Raise the stereostatic arm by 0.1 millimeters and start the pump again at 0.3 microliters per minute. After that, start the timer and the injection. Monitor the bubble movement while injecting.
At the end, stop the pump and wait five minutes before slowly retrieving the needle. When the quartz needle is completely extracted, start the pump again and check for the formation of a drop at the tip of the needle. Next, seal the opening in the skull surface with bone wax.
Remove the homeostatic clips and suture the scalp. Coat the area around the wound with an antibiotic cream and return the animal to the home cage. These are the eight micrometer coronal sections of the rat brains at the striatum level.
This image shows the damages produced by the injection of two microliters of ACSF, using a 26-gauge blunt end stainless steel needle. Conversely, the striatum injected with a quartz needle, did not show any detectable damage. These other images show the damages induced by the two needles at the level of the dorsal hippocampus.

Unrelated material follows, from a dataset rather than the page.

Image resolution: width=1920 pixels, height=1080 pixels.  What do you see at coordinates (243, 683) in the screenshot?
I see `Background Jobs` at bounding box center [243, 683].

But the quartz needle did not produce any detectable damage. Successful injections with both needles were shown by the distribution of Trypan blue. Once mastered, this technique can be done in two hours, if it is performed properly.

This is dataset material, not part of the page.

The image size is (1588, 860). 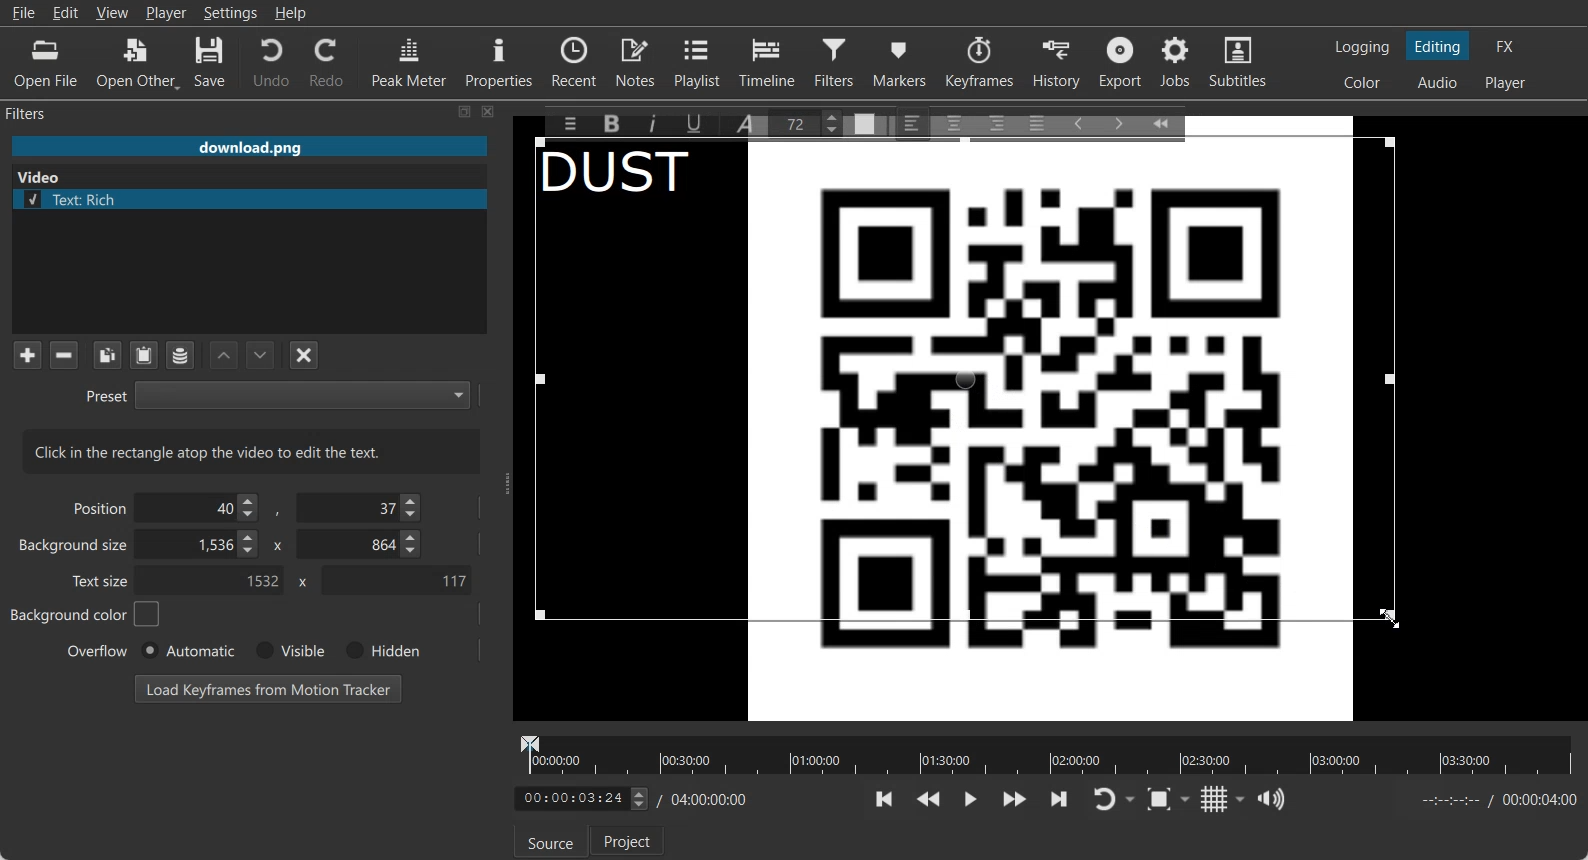 I want to click on Player, so click(x=167, y=13).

Following these procedures, all that mattered, like additional surgeries, can be performed in order to answer different questions like drug induced effect. After this development, this technique paved the way for researchers in the field of neuroscience to explore the effect of toxin and drugs and more recently, gene and cell therapy products in animal models. After watching this video, you should have a good understanding on how to perform microinjections in deeper brain regions without any detectable lesions using personalized quartz needles.
Don't forget that using laser-dissected reagents and/or pathogens can be extremely hazardous. And precautions such as laser safety procedures and personal protective equipment should always be taken when performing this procedure.